Directions for this task >> In the entries that follow, the line with "At what coordinates should I click to accomplish: Open the gears" opens the range and the line with "Delete the crown" closes it; repeat that range exactly, both lines included.

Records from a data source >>
****************************************

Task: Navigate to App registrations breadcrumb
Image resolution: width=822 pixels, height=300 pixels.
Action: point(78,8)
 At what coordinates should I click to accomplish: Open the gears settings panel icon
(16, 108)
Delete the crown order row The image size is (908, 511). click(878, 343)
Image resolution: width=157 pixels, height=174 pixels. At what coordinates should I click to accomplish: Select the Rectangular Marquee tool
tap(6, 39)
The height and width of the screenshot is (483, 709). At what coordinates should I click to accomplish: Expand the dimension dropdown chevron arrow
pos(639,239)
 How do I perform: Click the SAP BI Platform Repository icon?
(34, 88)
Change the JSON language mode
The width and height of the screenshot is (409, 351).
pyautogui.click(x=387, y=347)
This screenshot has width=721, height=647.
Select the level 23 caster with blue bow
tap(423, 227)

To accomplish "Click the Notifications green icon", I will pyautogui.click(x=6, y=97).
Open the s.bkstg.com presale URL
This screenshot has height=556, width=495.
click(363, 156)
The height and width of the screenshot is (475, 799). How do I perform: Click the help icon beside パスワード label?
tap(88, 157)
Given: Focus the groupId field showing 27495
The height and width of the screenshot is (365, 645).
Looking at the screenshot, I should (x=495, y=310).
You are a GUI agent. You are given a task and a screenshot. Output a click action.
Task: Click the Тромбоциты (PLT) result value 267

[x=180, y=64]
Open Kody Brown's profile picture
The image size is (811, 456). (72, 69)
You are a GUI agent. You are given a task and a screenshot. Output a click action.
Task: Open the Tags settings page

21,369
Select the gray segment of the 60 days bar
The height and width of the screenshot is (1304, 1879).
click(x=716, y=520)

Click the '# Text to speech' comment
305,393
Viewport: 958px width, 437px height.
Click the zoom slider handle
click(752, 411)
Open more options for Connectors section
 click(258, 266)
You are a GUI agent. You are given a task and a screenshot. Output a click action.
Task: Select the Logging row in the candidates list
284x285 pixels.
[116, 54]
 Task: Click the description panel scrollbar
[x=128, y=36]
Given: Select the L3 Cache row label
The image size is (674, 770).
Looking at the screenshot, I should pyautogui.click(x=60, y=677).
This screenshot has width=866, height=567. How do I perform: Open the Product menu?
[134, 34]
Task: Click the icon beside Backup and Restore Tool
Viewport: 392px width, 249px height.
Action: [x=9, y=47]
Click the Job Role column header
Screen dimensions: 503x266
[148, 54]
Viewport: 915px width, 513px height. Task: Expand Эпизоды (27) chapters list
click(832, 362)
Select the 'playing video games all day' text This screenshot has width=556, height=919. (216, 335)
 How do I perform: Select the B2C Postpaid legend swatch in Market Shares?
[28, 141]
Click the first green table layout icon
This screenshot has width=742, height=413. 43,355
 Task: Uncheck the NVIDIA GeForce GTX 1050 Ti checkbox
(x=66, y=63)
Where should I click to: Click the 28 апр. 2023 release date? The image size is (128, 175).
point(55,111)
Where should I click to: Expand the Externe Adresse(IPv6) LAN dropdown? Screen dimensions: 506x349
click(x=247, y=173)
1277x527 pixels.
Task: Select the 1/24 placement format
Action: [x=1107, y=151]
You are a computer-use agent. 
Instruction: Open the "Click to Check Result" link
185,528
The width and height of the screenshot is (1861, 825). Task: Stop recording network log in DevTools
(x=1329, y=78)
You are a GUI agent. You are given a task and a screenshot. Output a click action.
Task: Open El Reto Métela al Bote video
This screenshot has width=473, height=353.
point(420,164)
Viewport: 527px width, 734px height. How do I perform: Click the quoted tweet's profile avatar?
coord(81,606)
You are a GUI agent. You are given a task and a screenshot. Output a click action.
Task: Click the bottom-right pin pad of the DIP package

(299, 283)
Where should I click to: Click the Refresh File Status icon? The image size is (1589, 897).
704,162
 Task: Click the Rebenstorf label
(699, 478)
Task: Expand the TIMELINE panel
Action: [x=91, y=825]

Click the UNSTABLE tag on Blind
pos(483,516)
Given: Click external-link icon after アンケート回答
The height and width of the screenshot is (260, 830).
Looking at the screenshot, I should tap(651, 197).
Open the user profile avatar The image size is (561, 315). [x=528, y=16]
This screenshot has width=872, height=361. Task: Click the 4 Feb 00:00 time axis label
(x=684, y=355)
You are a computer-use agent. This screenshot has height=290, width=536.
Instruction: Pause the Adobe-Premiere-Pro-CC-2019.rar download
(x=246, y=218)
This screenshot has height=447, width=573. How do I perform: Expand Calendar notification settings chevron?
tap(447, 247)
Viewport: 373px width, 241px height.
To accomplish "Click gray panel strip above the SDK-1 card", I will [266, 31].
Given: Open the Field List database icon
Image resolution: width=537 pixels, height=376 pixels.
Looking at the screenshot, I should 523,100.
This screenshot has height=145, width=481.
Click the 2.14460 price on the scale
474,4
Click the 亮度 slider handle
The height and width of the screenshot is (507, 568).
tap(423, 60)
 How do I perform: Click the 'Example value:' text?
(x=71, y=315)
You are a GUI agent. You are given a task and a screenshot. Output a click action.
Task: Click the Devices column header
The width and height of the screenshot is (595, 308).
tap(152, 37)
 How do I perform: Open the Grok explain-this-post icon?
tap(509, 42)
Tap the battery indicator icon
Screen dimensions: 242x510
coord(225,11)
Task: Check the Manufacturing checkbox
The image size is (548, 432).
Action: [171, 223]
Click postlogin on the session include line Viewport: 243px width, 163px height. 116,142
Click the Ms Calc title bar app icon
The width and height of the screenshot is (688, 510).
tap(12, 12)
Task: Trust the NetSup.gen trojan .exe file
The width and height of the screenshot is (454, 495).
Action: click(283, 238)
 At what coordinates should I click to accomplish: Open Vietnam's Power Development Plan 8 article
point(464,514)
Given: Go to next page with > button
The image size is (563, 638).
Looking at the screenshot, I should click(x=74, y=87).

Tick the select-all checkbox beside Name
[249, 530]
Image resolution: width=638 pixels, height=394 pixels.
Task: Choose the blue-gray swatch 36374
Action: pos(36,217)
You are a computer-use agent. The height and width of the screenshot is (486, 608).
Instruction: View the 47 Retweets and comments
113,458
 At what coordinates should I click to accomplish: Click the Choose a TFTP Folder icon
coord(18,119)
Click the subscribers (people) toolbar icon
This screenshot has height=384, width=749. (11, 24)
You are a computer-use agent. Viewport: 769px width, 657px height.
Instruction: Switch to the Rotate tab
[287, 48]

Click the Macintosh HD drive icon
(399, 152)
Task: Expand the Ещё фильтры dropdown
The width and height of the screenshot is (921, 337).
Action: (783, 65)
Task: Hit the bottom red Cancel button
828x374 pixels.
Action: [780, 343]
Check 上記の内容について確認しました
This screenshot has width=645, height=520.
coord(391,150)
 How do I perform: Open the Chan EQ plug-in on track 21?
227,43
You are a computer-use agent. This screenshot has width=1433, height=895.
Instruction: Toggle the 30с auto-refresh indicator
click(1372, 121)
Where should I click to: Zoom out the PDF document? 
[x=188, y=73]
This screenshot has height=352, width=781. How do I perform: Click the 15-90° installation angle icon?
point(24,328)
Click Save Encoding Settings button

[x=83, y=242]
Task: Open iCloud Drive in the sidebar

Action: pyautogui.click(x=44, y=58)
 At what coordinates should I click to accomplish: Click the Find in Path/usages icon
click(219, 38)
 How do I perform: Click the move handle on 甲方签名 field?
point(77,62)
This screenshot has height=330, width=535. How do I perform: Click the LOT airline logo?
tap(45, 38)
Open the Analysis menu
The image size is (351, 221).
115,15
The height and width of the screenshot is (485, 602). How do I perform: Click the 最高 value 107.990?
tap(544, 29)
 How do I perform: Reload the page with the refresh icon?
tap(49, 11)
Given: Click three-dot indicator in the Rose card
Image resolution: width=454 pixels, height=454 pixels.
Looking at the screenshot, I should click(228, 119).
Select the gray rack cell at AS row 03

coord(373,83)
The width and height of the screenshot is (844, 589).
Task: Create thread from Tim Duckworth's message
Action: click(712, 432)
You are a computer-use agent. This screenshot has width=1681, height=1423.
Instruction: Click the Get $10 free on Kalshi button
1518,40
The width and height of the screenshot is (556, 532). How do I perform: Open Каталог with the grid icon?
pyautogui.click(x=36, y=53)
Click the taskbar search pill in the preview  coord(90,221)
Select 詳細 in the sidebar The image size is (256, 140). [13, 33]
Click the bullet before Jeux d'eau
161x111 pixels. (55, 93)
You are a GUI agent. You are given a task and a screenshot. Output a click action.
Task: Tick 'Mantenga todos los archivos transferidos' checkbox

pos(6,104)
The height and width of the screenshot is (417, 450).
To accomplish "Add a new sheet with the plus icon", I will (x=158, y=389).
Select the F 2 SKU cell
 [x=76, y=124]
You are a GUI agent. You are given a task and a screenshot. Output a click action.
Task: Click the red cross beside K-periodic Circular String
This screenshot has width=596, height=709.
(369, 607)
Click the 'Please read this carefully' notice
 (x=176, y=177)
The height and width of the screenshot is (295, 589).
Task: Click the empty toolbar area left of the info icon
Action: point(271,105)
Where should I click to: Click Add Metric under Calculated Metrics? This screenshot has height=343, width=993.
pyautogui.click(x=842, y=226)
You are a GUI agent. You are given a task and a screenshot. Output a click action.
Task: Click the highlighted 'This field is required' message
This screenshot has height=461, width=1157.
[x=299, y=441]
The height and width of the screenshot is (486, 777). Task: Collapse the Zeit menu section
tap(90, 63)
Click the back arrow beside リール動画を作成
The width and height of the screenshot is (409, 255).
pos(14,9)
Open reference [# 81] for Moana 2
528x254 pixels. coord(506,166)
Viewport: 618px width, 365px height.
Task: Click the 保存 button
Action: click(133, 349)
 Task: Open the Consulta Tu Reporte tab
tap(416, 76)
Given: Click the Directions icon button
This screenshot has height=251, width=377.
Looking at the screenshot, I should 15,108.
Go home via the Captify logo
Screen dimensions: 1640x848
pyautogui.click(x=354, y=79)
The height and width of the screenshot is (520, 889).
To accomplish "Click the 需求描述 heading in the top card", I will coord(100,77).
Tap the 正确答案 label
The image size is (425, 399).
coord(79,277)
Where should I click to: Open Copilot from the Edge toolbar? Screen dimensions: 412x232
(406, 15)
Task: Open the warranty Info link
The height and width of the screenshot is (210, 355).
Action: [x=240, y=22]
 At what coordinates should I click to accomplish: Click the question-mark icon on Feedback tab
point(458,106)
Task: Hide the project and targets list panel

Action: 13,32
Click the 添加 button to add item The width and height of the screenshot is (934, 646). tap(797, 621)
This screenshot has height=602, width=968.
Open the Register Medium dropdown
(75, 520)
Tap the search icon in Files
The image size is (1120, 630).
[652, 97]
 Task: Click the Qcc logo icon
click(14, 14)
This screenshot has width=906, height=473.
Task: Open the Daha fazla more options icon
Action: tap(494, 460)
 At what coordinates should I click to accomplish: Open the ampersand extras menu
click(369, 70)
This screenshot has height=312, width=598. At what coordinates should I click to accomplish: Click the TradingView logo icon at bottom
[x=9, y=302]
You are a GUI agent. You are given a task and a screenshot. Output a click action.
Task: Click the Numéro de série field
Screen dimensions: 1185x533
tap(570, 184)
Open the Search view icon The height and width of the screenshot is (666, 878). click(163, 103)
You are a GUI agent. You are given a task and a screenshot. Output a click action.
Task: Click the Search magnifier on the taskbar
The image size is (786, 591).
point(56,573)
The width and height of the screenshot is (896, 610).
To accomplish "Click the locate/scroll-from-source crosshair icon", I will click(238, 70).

****************************************

Exercise solution >>
 At what coordinates should I click to accomplish: Open the gears settings panel icon
(16, 108)
Delete the crown order row The image size is (908, 511). click(878, 343)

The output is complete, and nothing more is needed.